How to complete this task ▸ Summarize the text on Ivanivka rural hromada in two sentences.

Text segment ▸
Ivanivka rural hromada (Іванівська сільська громада) is a hromada of Ukraine, located in Chernihiv Raion, Chernihiv Oblast. Its administrative center is the village of Ivanivka.

It has an area of 418.0 km2 and a population of 7,399, as of 2020.

Ivanivka is formally twinned with Meopham, a village in Kent, United Kingdom. The twinning agreement was signed in a virtual ceremony on 11 March 2025.

== Composition ==
The hromada contains 17 settlements, which are all villages:

- Anisiv
- Budy
- Viktorivka
- Drachivshchyna
- Drutske
- Yenkiv
- Zolotynka
- Ivanivka
- Kolychivka
- Krasne
- Ladynka
- Lukashivka
- Pidhirne
- Pisky
- Skorynets
- Sloboda
- Yahidne

== Geography ==
The territory of the hromada borders on the north with the Chernihiv urban territorial hromada, on the south with the Olyshiv settlement territorial hromada, on the east with the Kulykiv settlement territorial hromada. The Desna River (Dnieper basin) flows through the west of the hromada. The total area of the territory of the Ivanovka territorial hromada is 413.708 sq. km. The center of the Ivanovka territorial hromada is the village of Ivanivka, where 30% of the total population of the hromada lives.

The Ivanovka territorial hromada is located within the Dnieper Lowland. The relief of the surface of the district is a lowland plain, there are many oxbow lake in the floodplains of rivers.

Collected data
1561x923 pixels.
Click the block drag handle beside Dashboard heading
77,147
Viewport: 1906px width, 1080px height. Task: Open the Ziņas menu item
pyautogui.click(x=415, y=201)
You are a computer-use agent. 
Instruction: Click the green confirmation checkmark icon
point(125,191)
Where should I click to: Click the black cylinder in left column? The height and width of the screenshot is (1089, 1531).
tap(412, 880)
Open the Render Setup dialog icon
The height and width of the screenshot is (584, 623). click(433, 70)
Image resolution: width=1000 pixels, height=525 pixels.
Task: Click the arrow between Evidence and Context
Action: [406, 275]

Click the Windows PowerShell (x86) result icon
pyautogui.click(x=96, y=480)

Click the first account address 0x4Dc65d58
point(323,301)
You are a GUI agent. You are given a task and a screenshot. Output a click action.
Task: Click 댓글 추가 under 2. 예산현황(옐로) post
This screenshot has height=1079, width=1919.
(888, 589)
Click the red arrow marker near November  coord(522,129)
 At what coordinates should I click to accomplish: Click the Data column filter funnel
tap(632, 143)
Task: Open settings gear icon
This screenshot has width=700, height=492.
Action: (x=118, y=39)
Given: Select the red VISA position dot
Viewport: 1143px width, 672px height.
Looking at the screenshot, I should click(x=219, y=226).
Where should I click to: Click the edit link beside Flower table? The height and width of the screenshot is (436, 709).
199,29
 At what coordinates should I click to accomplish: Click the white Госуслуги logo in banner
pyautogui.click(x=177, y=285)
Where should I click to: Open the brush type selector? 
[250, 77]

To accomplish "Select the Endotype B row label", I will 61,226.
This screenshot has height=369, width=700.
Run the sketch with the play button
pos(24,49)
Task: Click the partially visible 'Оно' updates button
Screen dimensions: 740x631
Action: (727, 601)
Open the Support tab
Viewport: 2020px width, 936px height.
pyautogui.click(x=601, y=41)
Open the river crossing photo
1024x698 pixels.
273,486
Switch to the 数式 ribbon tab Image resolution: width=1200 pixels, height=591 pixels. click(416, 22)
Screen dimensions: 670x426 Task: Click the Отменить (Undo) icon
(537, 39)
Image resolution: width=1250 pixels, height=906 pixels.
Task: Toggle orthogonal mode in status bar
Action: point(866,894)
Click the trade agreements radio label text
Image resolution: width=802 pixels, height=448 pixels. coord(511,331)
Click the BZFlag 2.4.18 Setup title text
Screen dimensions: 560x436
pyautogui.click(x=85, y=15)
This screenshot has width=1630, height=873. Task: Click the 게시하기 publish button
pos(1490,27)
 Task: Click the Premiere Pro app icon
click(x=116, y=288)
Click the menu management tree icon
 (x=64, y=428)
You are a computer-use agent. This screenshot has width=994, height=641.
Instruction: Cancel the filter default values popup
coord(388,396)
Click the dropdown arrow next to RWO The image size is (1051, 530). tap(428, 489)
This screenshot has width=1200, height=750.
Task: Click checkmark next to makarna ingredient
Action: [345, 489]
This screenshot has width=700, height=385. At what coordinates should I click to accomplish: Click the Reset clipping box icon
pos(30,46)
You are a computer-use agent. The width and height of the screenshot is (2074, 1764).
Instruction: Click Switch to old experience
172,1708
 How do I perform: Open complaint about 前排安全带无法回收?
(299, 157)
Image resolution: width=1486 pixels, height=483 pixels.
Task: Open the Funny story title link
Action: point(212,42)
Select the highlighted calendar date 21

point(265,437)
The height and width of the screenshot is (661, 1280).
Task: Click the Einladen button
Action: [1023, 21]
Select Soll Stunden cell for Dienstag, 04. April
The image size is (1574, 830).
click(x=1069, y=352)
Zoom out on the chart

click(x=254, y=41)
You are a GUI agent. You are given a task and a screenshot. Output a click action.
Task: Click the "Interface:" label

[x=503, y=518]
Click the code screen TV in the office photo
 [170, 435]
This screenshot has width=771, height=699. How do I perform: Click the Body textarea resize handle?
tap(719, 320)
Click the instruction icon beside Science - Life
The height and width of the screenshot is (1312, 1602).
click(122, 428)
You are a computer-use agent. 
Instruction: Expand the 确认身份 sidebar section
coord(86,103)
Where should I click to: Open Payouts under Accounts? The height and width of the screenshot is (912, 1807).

Your solution ▸ Ivanivka rural hromada is a hromada in Chernihiv Raion, Chernihiv Oblast, Ukraine, made up of 17 villages, with its administrative center in the village of Ivanivka and a population of 7,399 as of 2020. It lies within the Dnieper Lowland, with the Desna River flowing through its west, and it is formally twinned with Meopham in Kent, United Kingdom, under an agreement signed in a virtual ceremony on 11 March 2025.